Finalmente, TIG también recibió apoyo del Estado, no tanto como los casos anteriores, pero sí favoreció la instalación de la industria, pues también exoneró de impuestos la construcción de la planta, la cual produce alrededor de 270 mil toneladas anuales de paneles de madera y 180 toneladas de madera de troza para celulosa. Además la CTN genera excedente de energía base a sus desechos de biomasa, aportando unos 10 Megawats a la red eléctrica que son comprados por la empresa estatal de energía.
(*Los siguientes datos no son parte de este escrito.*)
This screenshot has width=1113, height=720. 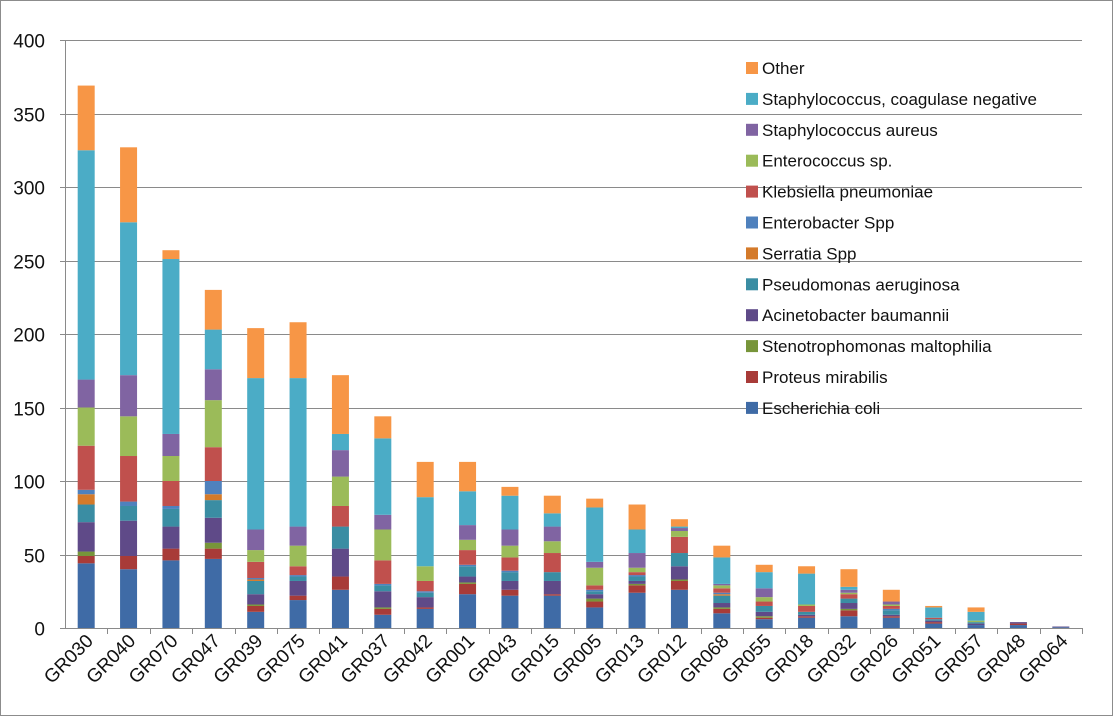 What do you see at coordinates (552, 576) in the screenshot?
I see `bar-segment-gr015-s4` at bounding box center [552, 576].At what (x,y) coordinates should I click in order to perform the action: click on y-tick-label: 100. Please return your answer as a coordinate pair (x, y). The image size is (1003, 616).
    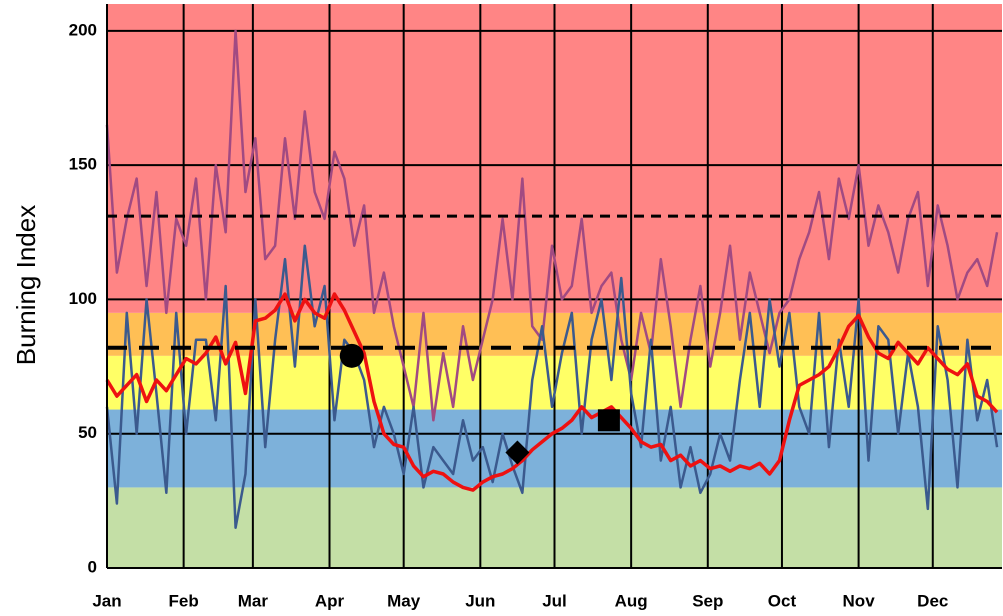
    Looking at the image, I should click on (83, 298).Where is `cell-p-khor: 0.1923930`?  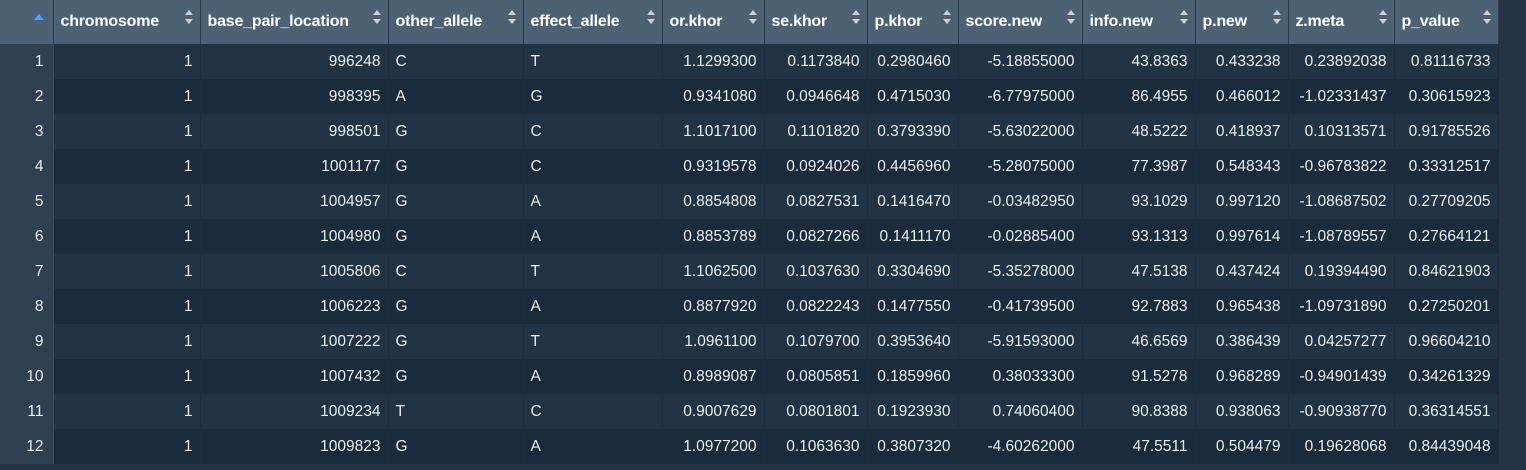
cell-p-khor: 0.1923930 is located at coordinates (913, 412).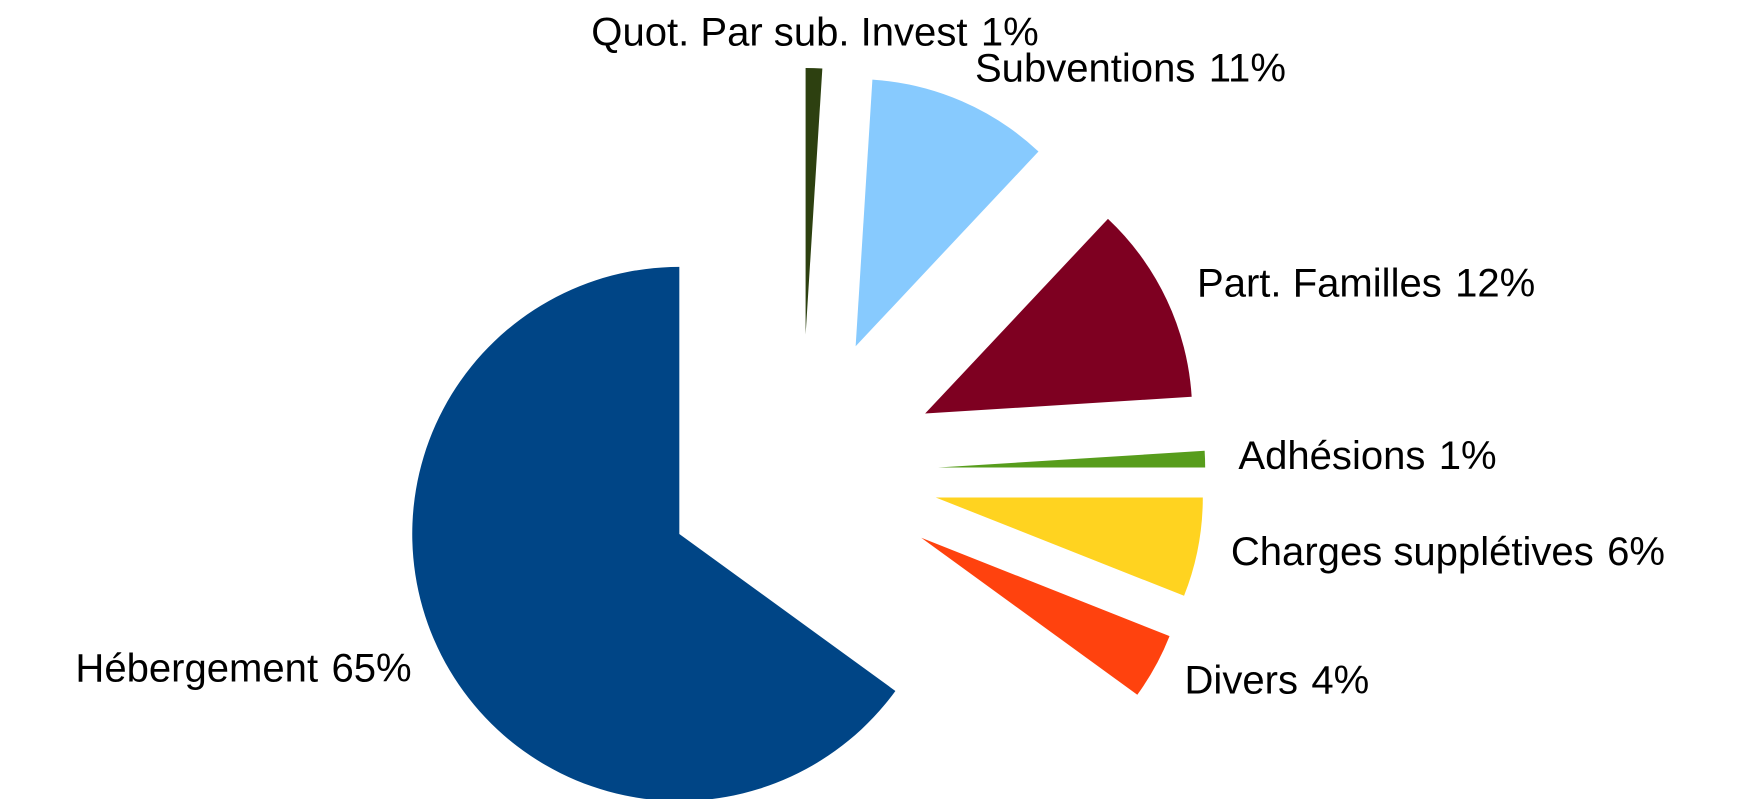 This screenshot has height=799, width=1745. Describe the element at coordinates (1412, 551) in the screenshot. I see `slice-name: Charges supplétives` at that location.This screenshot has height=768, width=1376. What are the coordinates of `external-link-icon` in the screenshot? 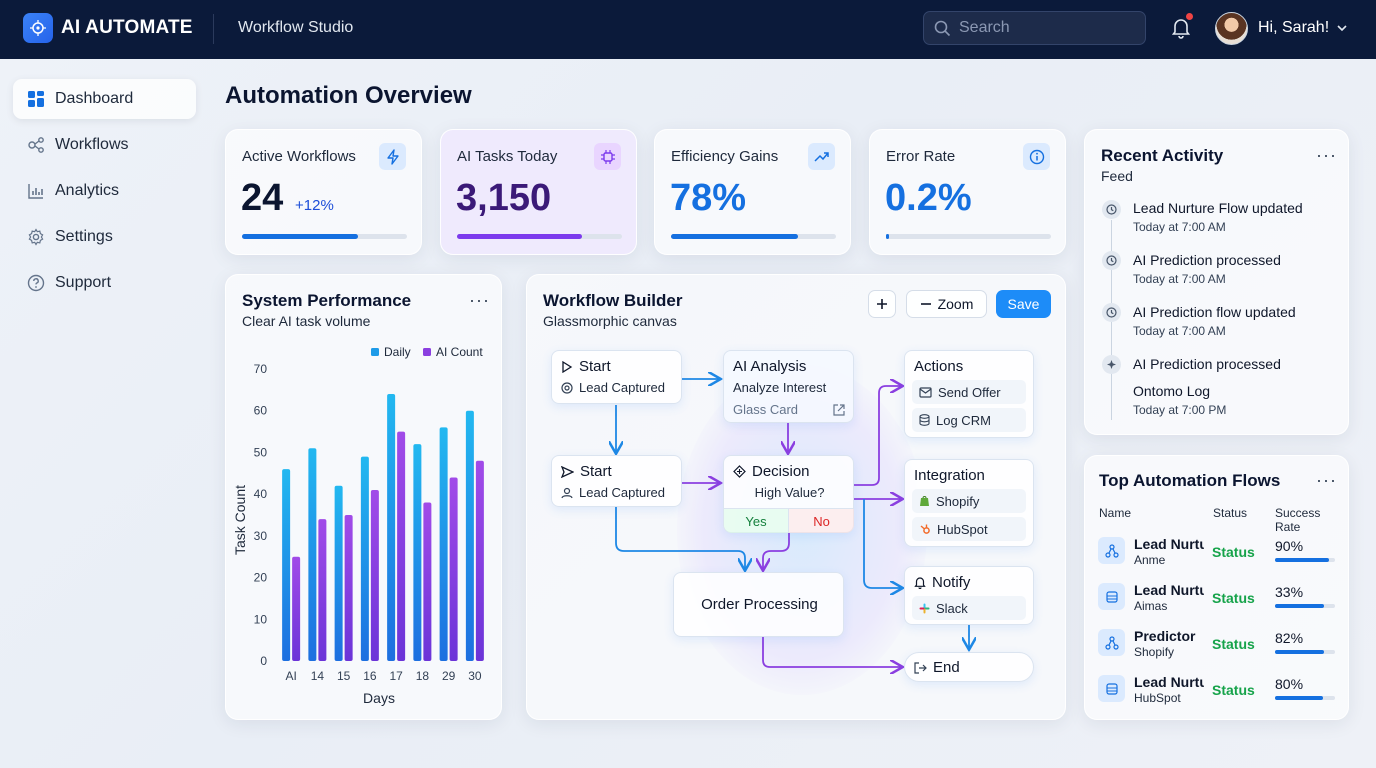 It's located at (839, 410).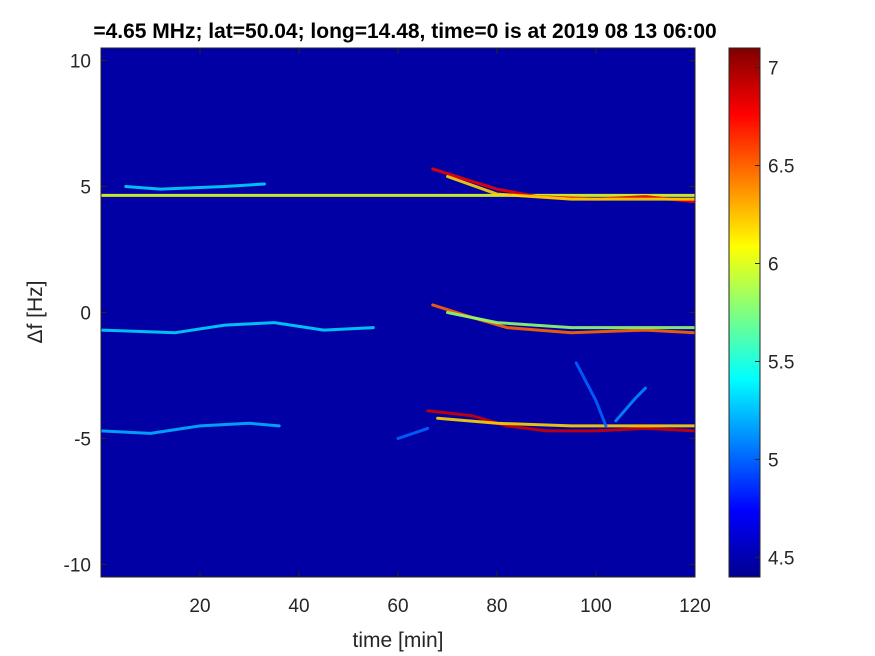  Describe the element at coordinates (781, 558) in the screenshot. I see `colorbar-tick-label: 4.5` at that location.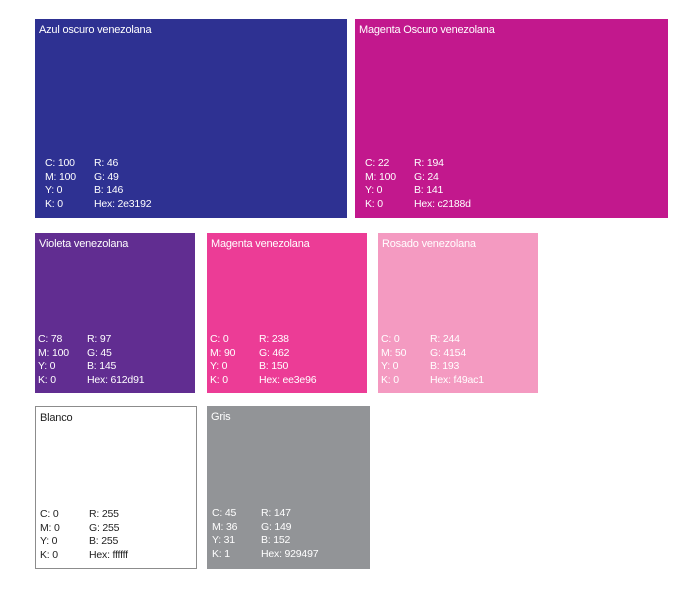 The image size is (700, 592). Describe the element at coordinates (448, 352) in the screenshot. I see `green-value: G: 4154` at that location. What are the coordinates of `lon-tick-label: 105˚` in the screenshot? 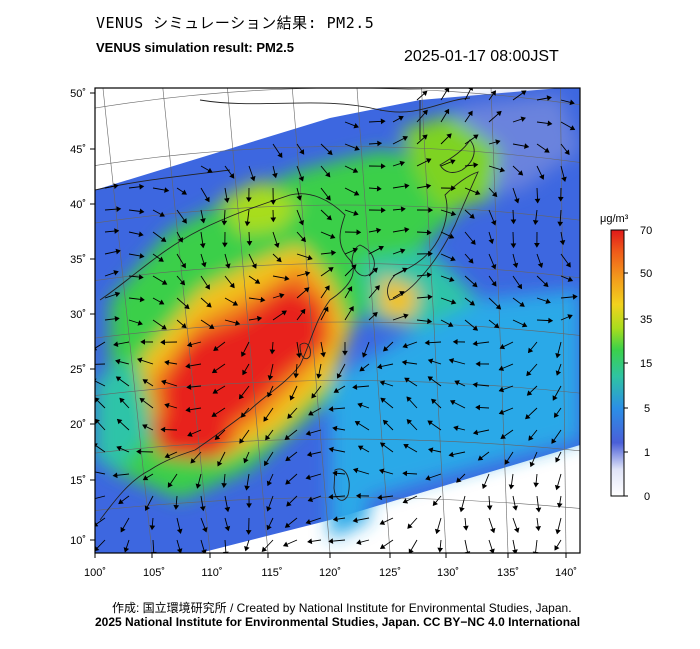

Por último, es importante mencionar que si bien el Estado ha facilitado la instalación de las tres CTN, lo que ha generado un impulso directamente al sector, también ha contribuido a la construcción de las terminales portuarias marítimas y fluviales, junto con el mantenimiento de las principales carreteras y vías férreas. Para el caso de los puertos, existen dos modalidades de beneficio, el primero, es todo lo referente a las autorizaciones y permisos de construcción junto con la normativa específica establecida para la construcción de los puertos, principalmente el de Conchillas, Fray Bentos y Montevideo. La segunda es la realización y ejecución de la inversión física que el propio Estado realiza, este es el caso del Puerto de la Paloma en el departamento de Rocha. En relación a los ejes viales, se debe considerar que el sector silvícola se caracteriza por transportar millones de toneladas anuales por las diferentes vías de comunicación, lo que ha impactado de forma directa en el deterioro de las carreteras. En este sentido, el Estado invirtió en el período de gobierno (2015-2019) un 0.4 % del PBI destinado exclusivamente en el mantenimiento y la recuperación de la infraestructura vial (carreteras y puentes) (Ley 19.355, 2015). En definitiva, el desarrollo de los megaproyectos de la silvicultura abarca el proyecto del capital en todas sus fases -plantaciones silvícolas y agroindustria-, sino que además involucra una serie de infraestructura asociada, que van desde puertos fluviales y marítimos, vías de comunicación (viales y férreas) y centrales termoeléctricas, produciendo un espacio de acumulación de carácter estratégico. 

A modo de reflexión

Este proceso de crecimiento y consolidación del sector tuvo un fuerte impacto en la economía nacional que sirvió, junto con otras políticas, a mejorar la recaudación de un Estado casi fundido luego de la crisis del año 2002. A su vez, permitió tener “caja” y así mediante una política distributiva se logro sacar a miles de personas de la pobreza e indigencia. Ahora bien, está política se forjó en base a dos pilares fundamentales, una dependencia del capital transnacional y una intensificación de la producción que atenta contra nuestra base material, siendo esta el soporte de la reproducción social y natural de nuestra sociedad. Por tanto, en base a la consolidación de un modelo que lleva más de 30 años, surgen algunas interrogantes ¿Qué margen de maniobra tiene el Estado para establecer una nueva política agraria? ¿Se puede afirmar que un gobierno sea de izquierda cuando favoreció directamente la acumulación de capital de las empresas transnacionales? ¿Está política económica implementada sirve de base para dar un cambio cultural que incida sobre la clase dominante, o más bien profundiza las relaciones sociales de dominación capitalista? ¿Por qué no existe un modelo económico, social y ambiental en el Uruguay que tenga una fuerte raíz socialista? En estos tiempos de cambios sin dudas que el progresismo es la alternativa a la derecha liberal, conservadora y neofasista, pero al mismo tiempo creo que estamos muy lejos de sentar las bases para un cambio real y profundo de nuestras relaciones de explotación, dominación, sometimiento, despojo y enajenación.